Improving Solutions for the Asian-Pacific ‘Sinking Islands’ Paradigm

by Imaan Budhram
3012 words



Legal Challenges of the ‘Sinking Islands’ Paradigm

Legal Solutions for Kiribati

Clash Between Western and Asian-Pacific Discourse



Clash Between Western and Asian-Pacific Discourse

            The ‘sinking islands’ paradigm can be described as both a material and discursive occurrence (Farbotko & Lazrus, 2012). For instance, when discussing global solutions for this paradigm the term ‘climate refugee’ is  continuously repeated. This discourse involves a wide range of actors (e.g. climate change experts, journalists, research institutions, governments, non-governmental organizations) that make strong assertions in regards to the ‘victims’ of this paradigm (Bravo, 2009). One example of such a (Western) narrative is the idea that Asian-Pacific Islanders ‘‘are weak, passive victims with little internal resilience to fight for much more than relocation’’ and that they ‘‘thus ought to be given protection and options to legally resettle elsewhere’’ (McNamara & Gibson, 2009, p. 479). The aim of such narratives is to attract attention to the urgentness of this issue, but it simultaneously creates representational and material marginalization (Bravo, 2009). After all, this narrative perpetuates a discourse in which the inaction of Western states in regards to reduction of CO2 emission is omitted (McNamara & Gibson, 2009). This can have pernicious consequences for an emancipatory approach to this paradigm (Bettini, 2013). Hence, it’s important to realize that the framing of these narratives impact the representations of those termed ‘climate refugees’. In this sense, these narratives and climate change refugee discourse are performative, meaning that the ways in which one talks and writes about those termed ‘climate refugees’ subsequently influences the current and future meaning, understanding and legitimization of the term ‘climate refugees’ (Crate & Nuttall, 2009).

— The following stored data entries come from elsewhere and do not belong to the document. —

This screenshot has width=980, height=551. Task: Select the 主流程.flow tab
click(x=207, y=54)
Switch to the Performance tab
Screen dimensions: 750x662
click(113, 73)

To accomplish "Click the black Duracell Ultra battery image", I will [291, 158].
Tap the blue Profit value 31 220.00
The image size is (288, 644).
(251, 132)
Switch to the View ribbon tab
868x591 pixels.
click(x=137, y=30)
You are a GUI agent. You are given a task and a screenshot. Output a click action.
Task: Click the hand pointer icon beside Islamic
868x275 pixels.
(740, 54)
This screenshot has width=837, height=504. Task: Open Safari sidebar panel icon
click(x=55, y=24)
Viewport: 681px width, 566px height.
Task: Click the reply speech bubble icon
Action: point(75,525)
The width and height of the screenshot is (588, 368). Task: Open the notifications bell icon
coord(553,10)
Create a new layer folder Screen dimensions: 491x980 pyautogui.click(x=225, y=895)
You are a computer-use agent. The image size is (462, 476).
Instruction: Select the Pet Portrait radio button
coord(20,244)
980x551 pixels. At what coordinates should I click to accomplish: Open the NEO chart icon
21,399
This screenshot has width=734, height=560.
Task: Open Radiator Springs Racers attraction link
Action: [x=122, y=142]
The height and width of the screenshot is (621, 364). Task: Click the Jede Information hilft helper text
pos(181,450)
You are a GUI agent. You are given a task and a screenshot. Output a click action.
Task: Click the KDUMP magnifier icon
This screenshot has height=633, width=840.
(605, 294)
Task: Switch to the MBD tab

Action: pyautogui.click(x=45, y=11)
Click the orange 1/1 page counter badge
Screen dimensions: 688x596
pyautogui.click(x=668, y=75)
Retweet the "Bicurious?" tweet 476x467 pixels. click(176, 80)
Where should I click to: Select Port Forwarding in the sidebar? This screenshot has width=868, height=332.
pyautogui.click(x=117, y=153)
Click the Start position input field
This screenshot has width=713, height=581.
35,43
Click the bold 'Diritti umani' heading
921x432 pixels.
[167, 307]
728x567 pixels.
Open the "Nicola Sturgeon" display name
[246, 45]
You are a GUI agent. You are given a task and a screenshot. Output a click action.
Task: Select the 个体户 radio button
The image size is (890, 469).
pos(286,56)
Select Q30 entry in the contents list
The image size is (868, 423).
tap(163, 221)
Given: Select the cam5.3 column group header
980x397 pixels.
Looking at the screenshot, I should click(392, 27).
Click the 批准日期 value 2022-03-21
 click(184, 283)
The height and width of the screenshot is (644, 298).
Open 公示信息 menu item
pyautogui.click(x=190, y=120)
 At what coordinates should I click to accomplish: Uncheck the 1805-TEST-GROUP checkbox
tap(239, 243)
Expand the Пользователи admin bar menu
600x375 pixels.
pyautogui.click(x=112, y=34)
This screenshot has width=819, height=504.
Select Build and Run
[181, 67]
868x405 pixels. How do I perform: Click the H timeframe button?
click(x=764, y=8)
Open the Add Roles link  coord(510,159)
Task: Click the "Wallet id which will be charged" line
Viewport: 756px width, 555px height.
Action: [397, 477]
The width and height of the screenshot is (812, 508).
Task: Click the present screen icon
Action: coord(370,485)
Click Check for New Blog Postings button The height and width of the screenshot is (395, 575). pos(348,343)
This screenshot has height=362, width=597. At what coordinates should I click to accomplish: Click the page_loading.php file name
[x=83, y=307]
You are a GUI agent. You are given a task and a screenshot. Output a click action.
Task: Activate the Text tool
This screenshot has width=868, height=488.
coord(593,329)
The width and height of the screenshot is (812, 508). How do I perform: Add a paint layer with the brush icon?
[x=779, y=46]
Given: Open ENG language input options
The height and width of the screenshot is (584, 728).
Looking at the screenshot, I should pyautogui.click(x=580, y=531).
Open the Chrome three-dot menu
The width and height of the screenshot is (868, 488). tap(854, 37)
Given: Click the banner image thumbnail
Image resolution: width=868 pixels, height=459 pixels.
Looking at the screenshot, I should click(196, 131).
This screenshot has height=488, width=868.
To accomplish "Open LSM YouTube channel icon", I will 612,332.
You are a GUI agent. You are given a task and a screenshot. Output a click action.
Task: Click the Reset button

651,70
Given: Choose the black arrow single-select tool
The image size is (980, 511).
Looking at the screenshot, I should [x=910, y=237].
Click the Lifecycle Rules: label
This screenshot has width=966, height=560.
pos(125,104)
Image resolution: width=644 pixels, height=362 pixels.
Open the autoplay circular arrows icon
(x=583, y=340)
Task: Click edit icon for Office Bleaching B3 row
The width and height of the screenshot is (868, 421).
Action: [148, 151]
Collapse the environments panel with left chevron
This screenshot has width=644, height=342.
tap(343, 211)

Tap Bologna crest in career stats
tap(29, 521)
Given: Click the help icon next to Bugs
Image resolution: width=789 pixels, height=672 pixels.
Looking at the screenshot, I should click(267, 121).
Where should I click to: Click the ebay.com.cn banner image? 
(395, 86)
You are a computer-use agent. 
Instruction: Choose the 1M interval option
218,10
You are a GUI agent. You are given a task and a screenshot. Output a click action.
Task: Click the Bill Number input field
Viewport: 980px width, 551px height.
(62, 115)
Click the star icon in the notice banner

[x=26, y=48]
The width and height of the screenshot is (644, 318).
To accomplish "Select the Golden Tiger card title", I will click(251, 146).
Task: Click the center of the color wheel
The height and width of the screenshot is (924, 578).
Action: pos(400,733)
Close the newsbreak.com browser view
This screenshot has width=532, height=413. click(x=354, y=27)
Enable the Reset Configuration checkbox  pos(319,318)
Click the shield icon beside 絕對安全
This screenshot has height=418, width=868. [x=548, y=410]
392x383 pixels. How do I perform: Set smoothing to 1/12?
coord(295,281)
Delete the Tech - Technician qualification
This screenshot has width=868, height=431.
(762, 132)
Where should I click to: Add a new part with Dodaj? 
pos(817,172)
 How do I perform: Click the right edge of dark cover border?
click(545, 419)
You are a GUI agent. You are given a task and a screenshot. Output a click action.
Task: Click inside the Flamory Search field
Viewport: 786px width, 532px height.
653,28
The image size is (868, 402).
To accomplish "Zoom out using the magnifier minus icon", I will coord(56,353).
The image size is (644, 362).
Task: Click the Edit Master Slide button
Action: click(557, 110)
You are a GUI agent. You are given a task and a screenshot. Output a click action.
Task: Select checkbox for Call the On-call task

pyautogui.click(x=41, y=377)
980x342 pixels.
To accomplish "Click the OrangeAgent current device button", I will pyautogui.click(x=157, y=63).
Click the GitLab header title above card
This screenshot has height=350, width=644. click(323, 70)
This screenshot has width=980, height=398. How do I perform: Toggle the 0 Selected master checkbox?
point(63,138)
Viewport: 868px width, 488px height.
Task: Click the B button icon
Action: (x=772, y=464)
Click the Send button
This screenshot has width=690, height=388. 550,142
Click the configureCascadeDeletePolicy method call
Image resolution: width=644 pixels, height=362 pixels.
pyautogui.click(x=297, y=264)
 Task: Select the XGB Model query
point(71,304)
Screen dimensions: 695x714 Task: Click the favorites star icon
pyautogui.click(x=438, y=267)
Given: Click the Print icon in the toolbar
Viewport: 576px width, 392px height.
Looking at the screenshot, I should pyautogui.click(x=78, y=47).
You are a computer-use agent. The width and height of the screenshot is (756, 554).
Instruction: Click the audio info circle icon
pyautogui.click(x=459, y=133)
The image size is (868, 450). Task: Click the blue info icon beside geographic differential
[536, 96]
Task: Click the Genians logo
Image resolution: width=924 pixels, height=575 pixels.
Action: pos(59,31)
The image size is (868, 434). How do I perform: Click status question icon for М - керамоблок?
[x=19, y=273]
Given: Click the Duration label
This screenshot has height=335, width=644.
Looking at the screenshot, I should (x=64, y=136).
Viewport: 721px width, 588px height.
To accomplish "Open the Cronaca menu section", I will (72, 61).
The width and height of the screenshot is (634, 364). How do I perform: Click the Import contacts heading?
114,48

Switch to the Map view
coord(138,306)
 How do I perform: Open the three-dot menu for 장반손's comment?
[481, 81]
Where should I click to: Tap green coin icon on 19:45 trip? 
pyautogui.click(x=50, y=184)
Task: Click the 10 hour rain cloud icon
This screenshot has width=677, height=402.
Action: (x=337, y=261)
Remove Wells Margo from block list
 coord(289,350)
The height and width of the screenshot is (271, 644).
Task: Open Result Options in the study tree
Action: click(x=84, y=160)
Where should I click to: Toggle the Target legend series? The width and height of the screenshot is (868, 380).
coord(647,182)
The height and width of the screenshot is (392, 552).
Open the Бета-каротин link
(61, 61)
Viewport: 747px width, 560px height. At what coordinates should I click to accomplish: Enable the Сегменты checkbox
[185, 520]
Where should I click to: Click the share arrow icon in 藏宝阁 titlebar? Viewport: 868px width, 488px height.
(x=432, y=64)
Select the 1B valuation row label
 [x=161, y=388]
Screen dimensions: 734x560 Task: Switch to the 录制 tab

            Nevertheless, one can notice that one aspect is strongly neglected in these dominant narratives, namely the experiences of those who are directly affected by the ‘sinking islands’ paradigm and their views on the idea of climate change mobility (Farbotko & Lazrus, 2012). For instance, McNamara and Gibson (2009) found that the narratives perpetuated in the media and the solutions visualized by U.N. Asian-Pacific ambassadors14 contrasted each other. While states such as Australia and the U.S. focused on the aspect of legal resettlement of Pacific Islanders elsewhere, the Asian-Pacific ambassadors were in favour of a strong, global approach to climate change mitigation efforts so that Asian-Pacific Islanders would not have to leave their own states (McNamara & Gibson, 2009). Attention should be drawn to two specific sentiments that were shared among all ambassadors. Firstly, the idea of other states to perceive migration as opposed to mitigation as a strategy to use for the ‘sinking islands’ paradigm signals a defeatist and irresponsible approach to the issue. The ambassadors did not consider migration an acceptable solution but were of the opinion that states which heavily contribute to carbon emission change must undertake action to severely limit the impacts of climate change (McNamara & Gibson, 2009). Secondly, the categorization of ‘climate refugees’ was not well-received since such categorization takes away the acknowledgement of sovereignty of the Asian-Pacific Islands and it harms the identity of the Asian-Pacific Islanders (McNamara & Gibson, 2009).

14 Interviews were held with ambassadors from the following states: Federated States of Micronesia, Marshall Islands, Nauru, Papua New Guinea, Samoa, Tonga and Tuvalu.

            Since the Asian-Pacific Islands are each dealing with different stages of climate change (e.g. different levels of seawater intrusion, degrading coastal soil fertility, changing rainfall patterns, depleting coastal fisheries), Islands are also undertaking different climate change mitigation measures (McNamara & Gibson, 2009). For instance, the Solomon Islands are considered to be Asian-Pacific Islands that are the most susceptible to increasing sea levels (Van der Ploeg et al., 2020). As a result, one resilience measure taken by Islanders of these islands is internal migration in the form of relocation to higher ground or the main-island in Malaita. On the other hand, there are Asian-Pacific Islands that are more focusing on implementing resilience measures that strengthen, for instance, the protection of coastal communities in case national disasters (e.g. tropical cyclones) strike (Daly et al., 2010). One example of an island that is incorporating such an approach is Samoa. Aside from building sea walls, Samoa is focused on using natural resources such as offshore sand as a means to mitigate the impacts of, for example, a cyclone (Daly et al., 2010).